Monday, January 10, 2011

January Sales


are usually rubbish.  The only one I've been to this year started today: the Cambridge University Press Bookshop Sale (now in the old Past Times store on Green Street) ...  Bargain prices (£3 for every pbk, £7 for every hbk; cash payment only) and new stock coming every day for the next week or so.  What did I find?  Not much.  I bought the new edition of Reading Greek, because I haven't ever really felt like paying full price for it, and nothing else.

That's not to say that everyone was so restrained.  I was there for about ten minutes.  At least half of the crowd in there (you can't really see the fog on the windows in the photo, but it was really steamy...) were lugging piles of a dozen volumes each.  It was, as a friend has just remarked to me, like the academic version of the Next clothing store's Boxing Day Sale: a bit of a feeding frenzy.  The commonest tactic was to grab as many volumes as possible off the shelves to be squirreled away and sorted in a corner, just in case someone else got them in the meantime.
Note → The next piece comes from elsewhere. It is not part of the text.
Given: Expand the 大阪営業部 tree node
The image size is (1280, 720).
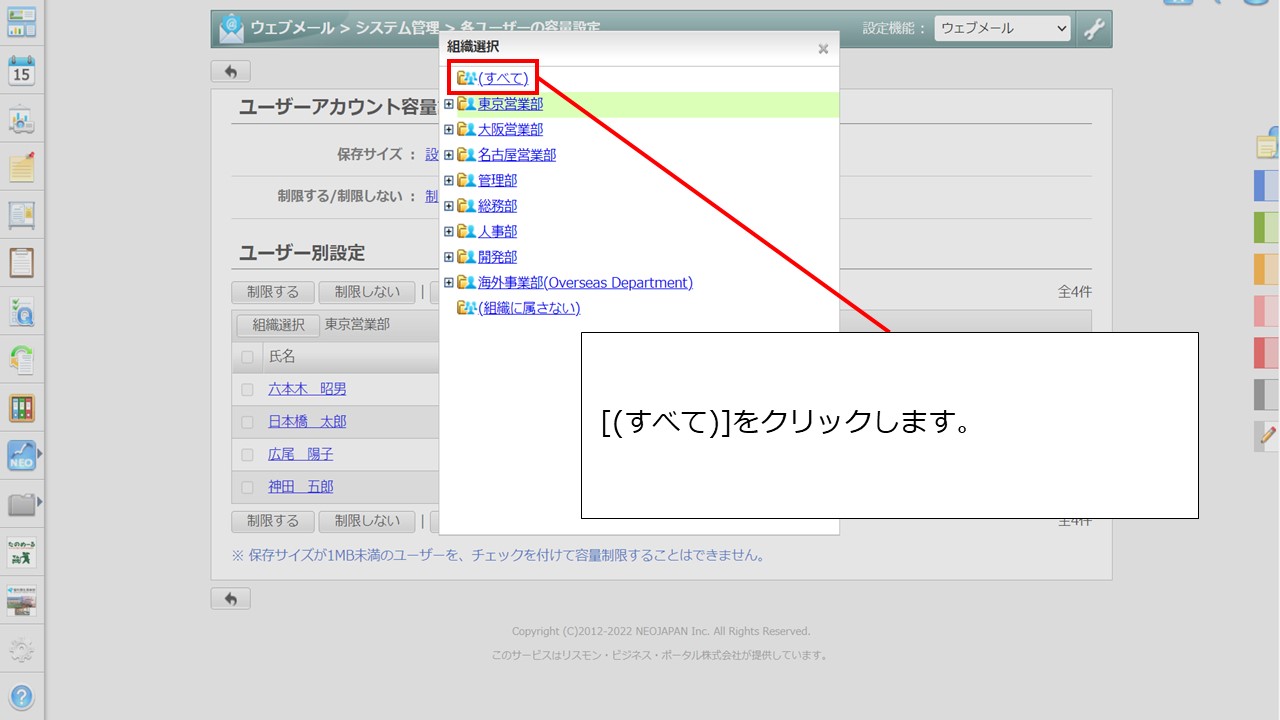Looking at the screenshot, I should pos(449,129).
I might go back later in the week when the stock is refreshed and try again.  After all, CUP books are so monstrously expensive that it would be mad not to.  But then again, I do have a lot of books already and I do remember when a poor and needy graduate student thinking it a bit rich that lecturers who could more or less afford to buy books when not in the sale snapped up stuff that I couldn't otherwise afford...

1 comment:

Matthew Duncombe said...

Thanks for the pointer earlier - I managed to get Essay on Anaxagoras, and also picked up Hackforth's commentary on the Phaedo and Searle's Speech Acts because they were there and cheep. £9 well spent!